Integration between EAM and APM is crucial: A seamless transfer/integration of data that exists in EAM and APM is crucial to get the best out of these two systems. This is facilitated by EAM-specific interfaces and other tools. For instance, EAM data (on equipment, equipment locations, equipment failures, work history, etc.) can be transferred to GE Vernova’s APM system and subsequently processed and analyzed to determine the equipment state and locations, reliability, trends, potential risks, and probability of failures. EAM-specific interfaces for SAP, IBM, and Oracle are available to facilitate the process of transferring data between EAM system and GE’s APM system. Further, alternative EAM integration options are also available through APM Connect.
Let’s try to understand how these two systems work together to support asset management and performance optimization goals using below workflow:
Identifying critical assets, risks, and mitigation actions
- The very first step for an organization is to identify the assets which are critical for business operations. An APM solution could help to perform an Asset Criticality Analysis to identify the highest risk assets and systems based on their consequence of failure. This helps prioritize operations and maintenance expenditures by driving the appropriate asset strategies based on asset criticality.
- Identify risks and most effective mitigation actions for each of these assets using risk-based methodologies in APM such as Reliability Centered Maintenance (RCM) and Failure Mode & Effect Analysis (FMEA). This interactive demo shows how you can efficiently perform risk assessments for failure modes.
Defining and executing strategy
- Define asset strategy for monitoring, maintenance, and risk mitigation. This usually requires employing a combination of condition monitoring, inspections, engineering modifications, compliance actions and more approaches
- Execute strategy based on data and analytical capabilities available in APM and pulling in needed data/information from connected systems such as EAM which includes useful data like maintenance plans, work history, work schedules, etc.

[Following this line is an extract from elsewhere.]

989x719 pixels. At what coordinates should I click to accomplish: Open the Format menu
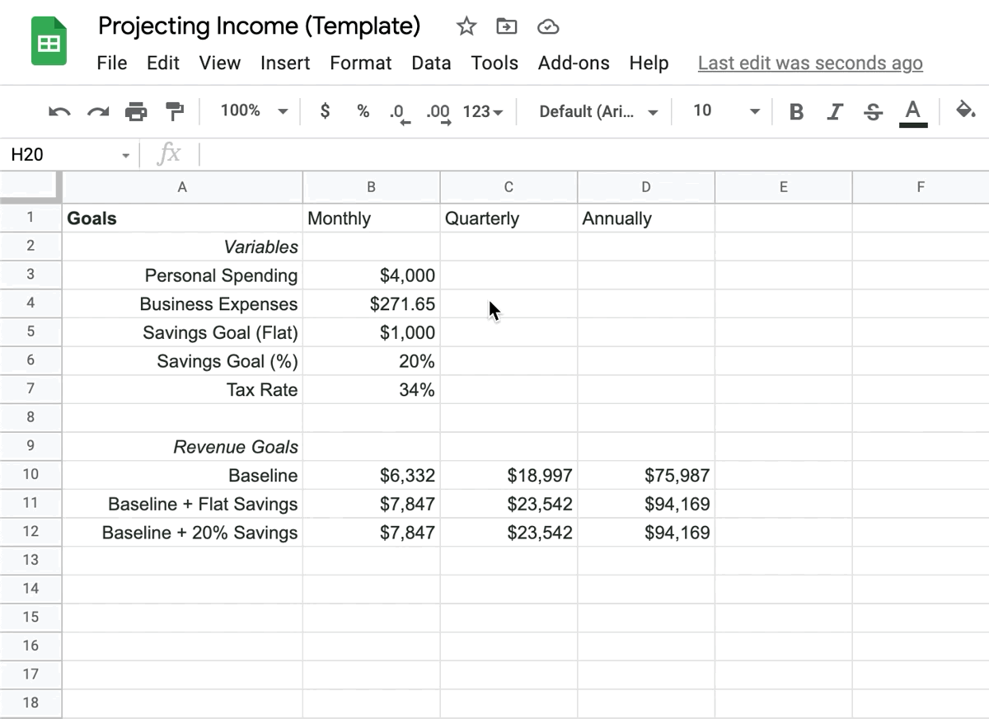(360, 63)
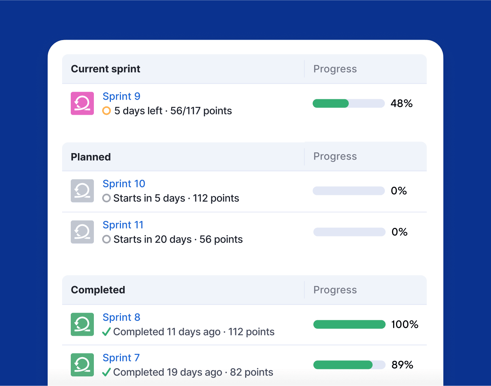Click the Progress column header for Planned
The image size is (491, 386).
335,156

- Initiate ongoing asset health monitoring and analysis – may use a combination of automated and manual data, processes, and approaches from different systems, including condition data, predictive analytics, maintenance and other data from EAM, process data from historians, and more.
Alerts, insights, and analytics
- Receive alerts around any real-time asset health issues and/or predicted asset failures.
- Different types of analysis available in APM (like Root Cause Analysis, Reliability Analysis, and others) could help to understand reason for alerts and underlying asset issues.
- Conduct deeper analysis combining EAM data including work history, previous recommendations and more, to address issues.
Execution and continuous improvement
- After identifying the issue(s), create recommendations in APM to address such issues in future. These recommendations in APM could automatically create and schedule work orders in EAM.
- Execute work based on recommendations and update asset strategy in APM if needed.
- Thus, APM and EAM work closely to drive a continuous improvement loop for asset management and performance.